Clinical data inventory – A checklist of required clinical data Exit Disclaimer for each project. This checklist enables CCG to understand exactly what clinical data is available at a site and if the site meets the requirements of the study before starting a collaboration.

Table 3. Sample Characteristic Requirements from TCGA1

Characteristic	Example sample qualification used in TCGA
Examples shown are representative of TCGA, and many requirements have changed over time.
Age of sample	n/a
Preservation method	Frozen sample after surgery
Clinical parameters (e.g., vital status)	n/a
Demographic constraints (e.g., age of patient)	n/a
Treatment details (e.g., radiation, chemotherapy)	Primary, untreated tumor
Sample type	Resected (no biopsies)
Sample quantity	> 100 mg (frozen tissue) ≥ 2ml (blood)
Yield of molecular analytes	> 6.9 mg tumor DNA; > 4.9 mg normal blood DNA > 5.15 mg RNA (minimums needed to complete characterization across multiple platforms)
Normal sample match	Whole blood, paired germline sample available in some cases
Sample purity	> 60% tumor nuclei (relaxed for pancreatic and low purity tumors)
Sample necrosis	≤ 20%

Be Prepared for the Plan to Change

“In short, make a plan, then be prepared for that plan to change,” laughs Dr.
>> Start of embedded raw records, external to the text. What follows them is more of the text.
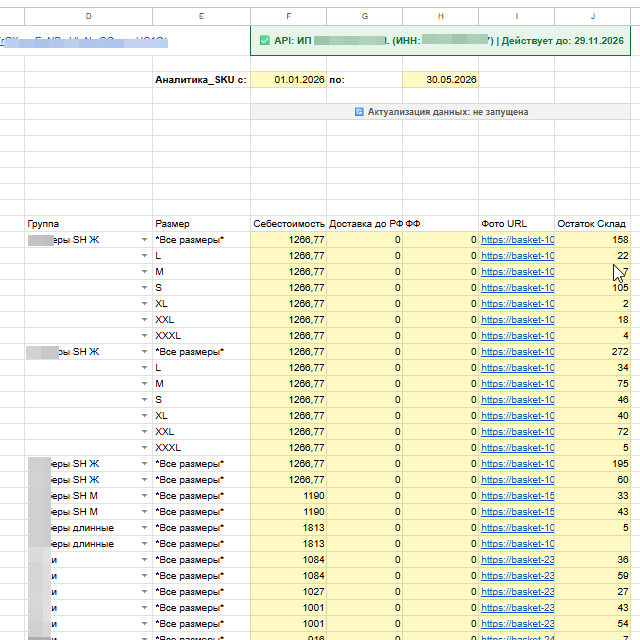Open the group dropdown in the first SH Ж row

[x=144, y=240]
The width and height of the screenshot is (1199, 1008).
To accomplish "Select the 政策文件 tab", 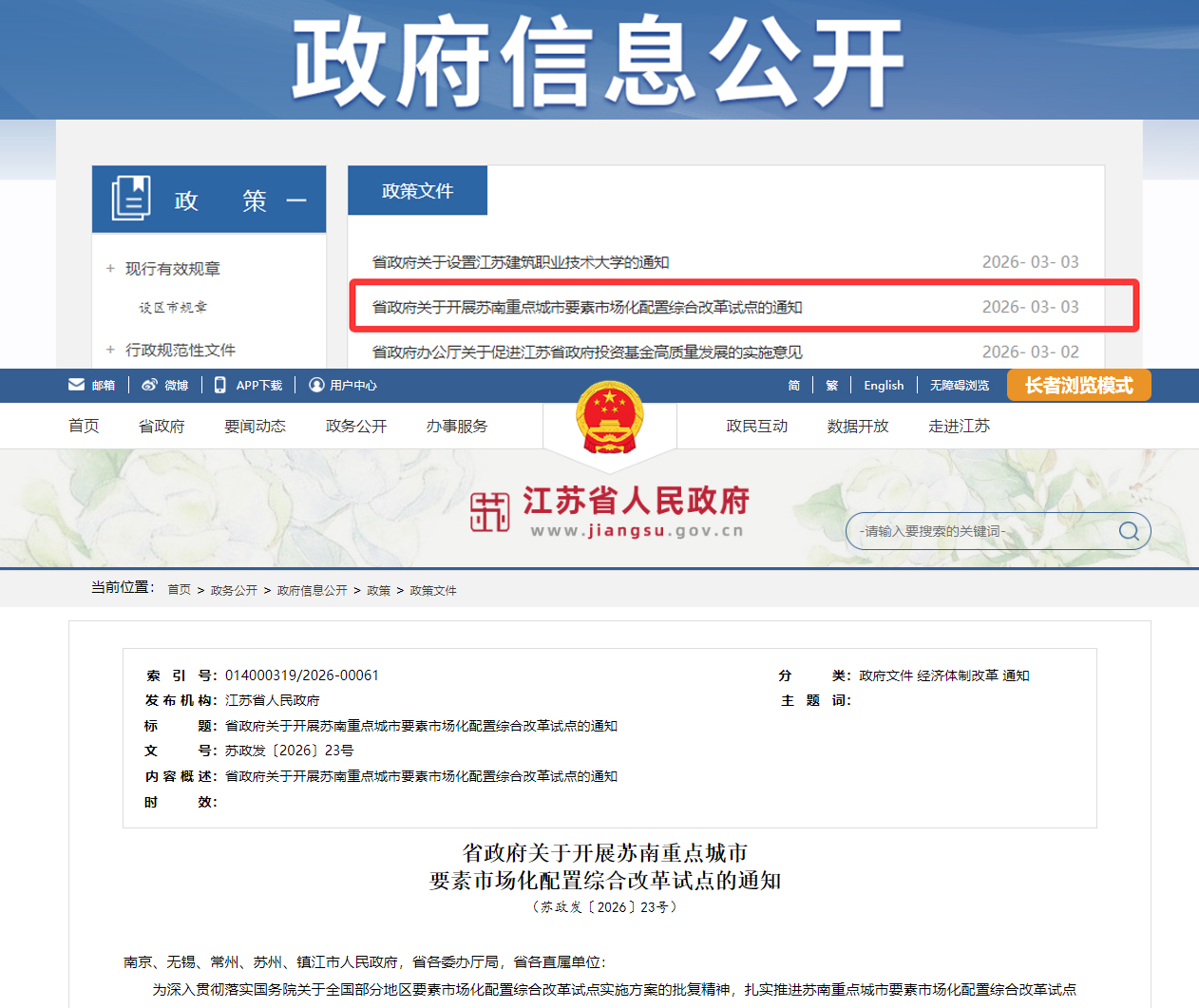I will pyautogui.click(x=417, y=191).
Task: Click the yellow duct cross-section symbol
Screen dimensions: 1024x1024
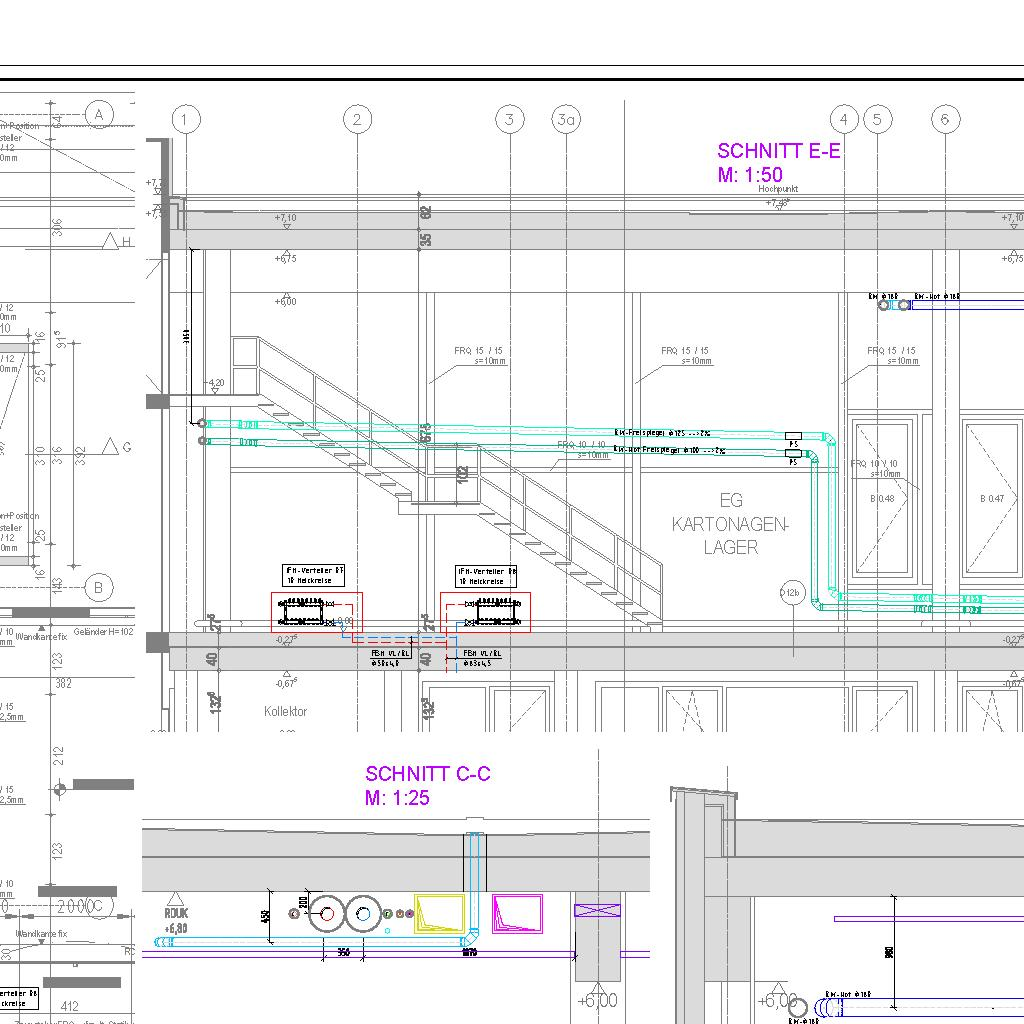Action: tap(439, 914)
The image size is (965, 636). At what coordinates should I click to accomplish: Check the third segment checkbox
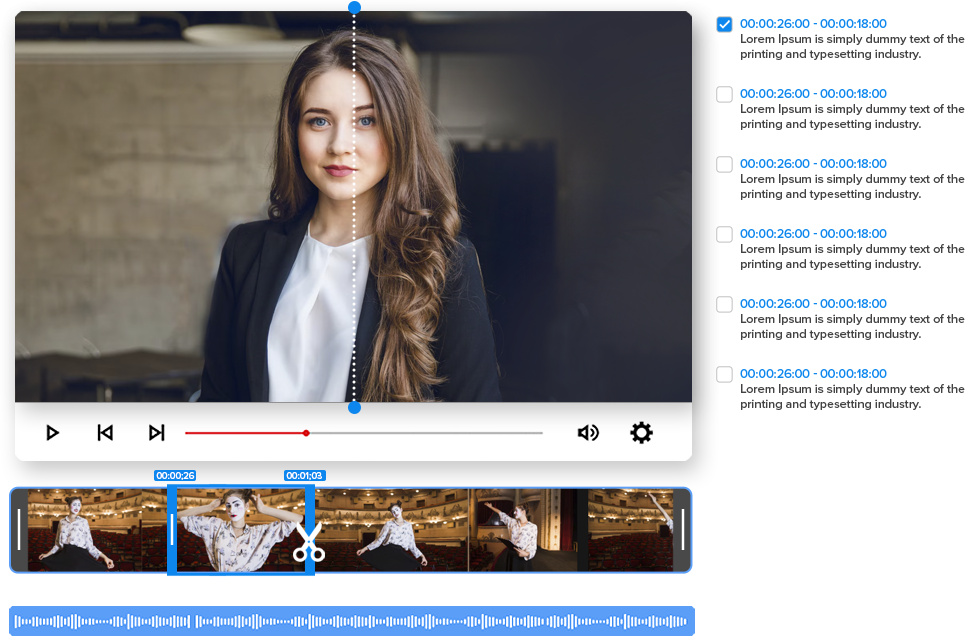(725, 165)
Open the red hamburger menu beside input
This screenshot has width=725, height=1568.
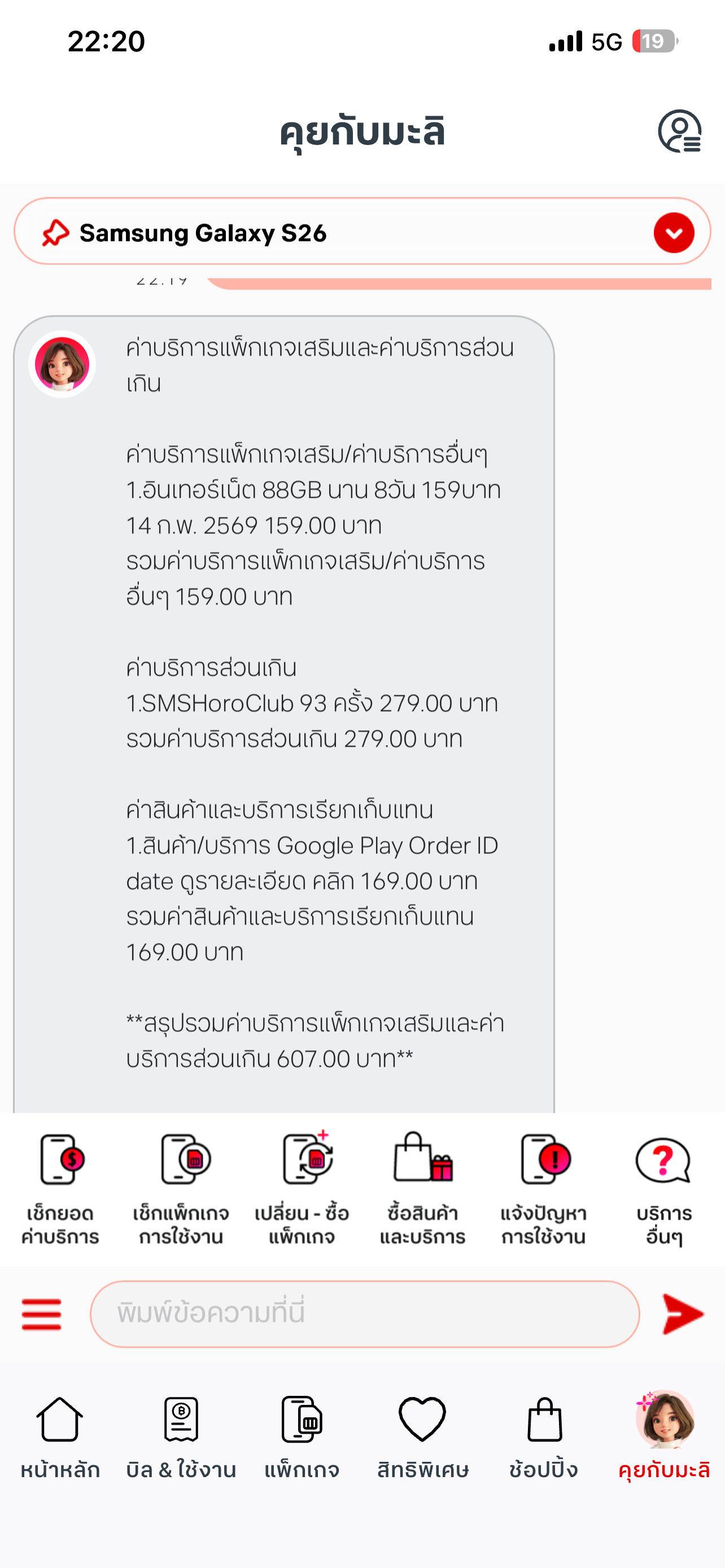[41, 1313]
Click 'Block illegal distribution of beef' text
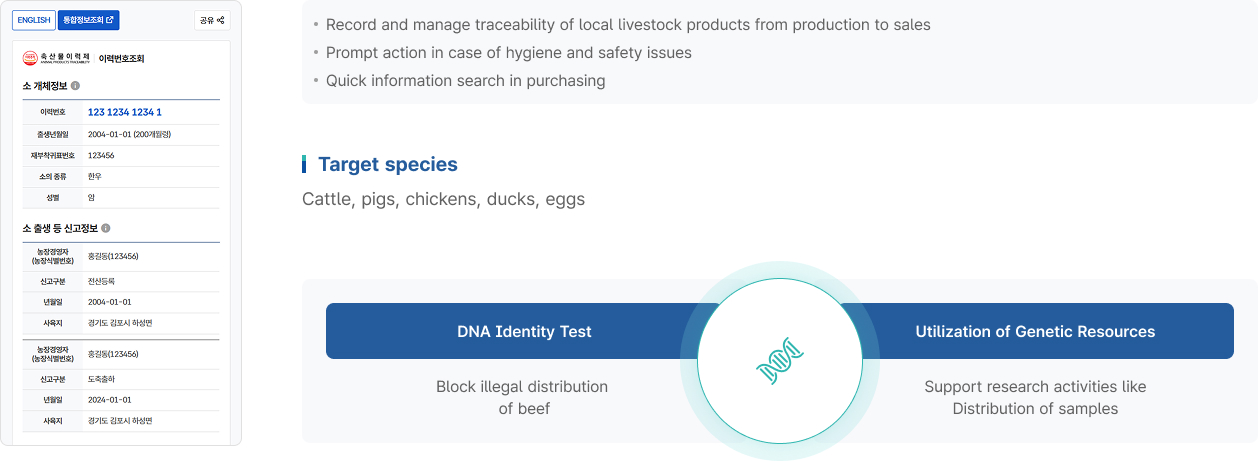The height and width of the screenshot is (461, 1258). [522, 398]
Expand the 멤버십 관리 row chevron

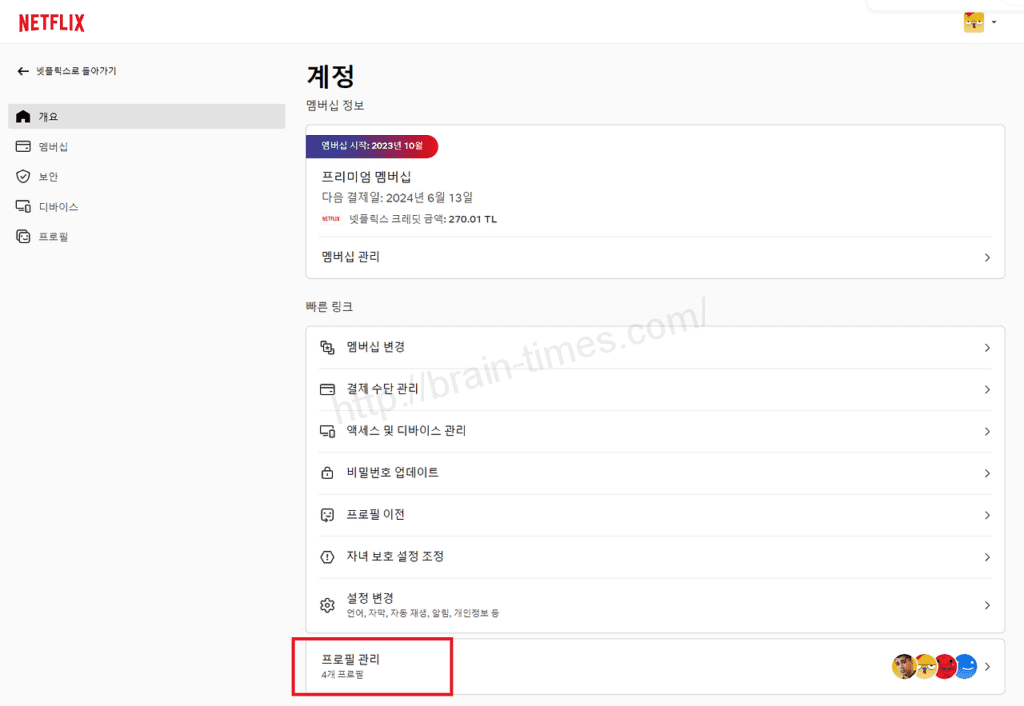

Tarnuzzer. “Remember that each piece of the overall pipeline is interdependent and there will be fluctuations.”

Planning a large-scale genomics study in some ways is akin to preparing for a disaster. Along with anticipating problems, communication is key in handling the fluctuations and deviations that are bound to occur. Even with over a decade’s experience, CCG is still continuously learning and tweaking the pipeline to adjust to such changes.

While there is no single, optimal pipeline for any project, let alone all projects, CCG has learned many lessons in biospecimen processing that are worth considering before diving into your own genomic characterization study.

References

1. Zenklusen, Jean C., et al. Collaborative Genomics Projects: A Comprehensive Guide. Academic Press, 2016.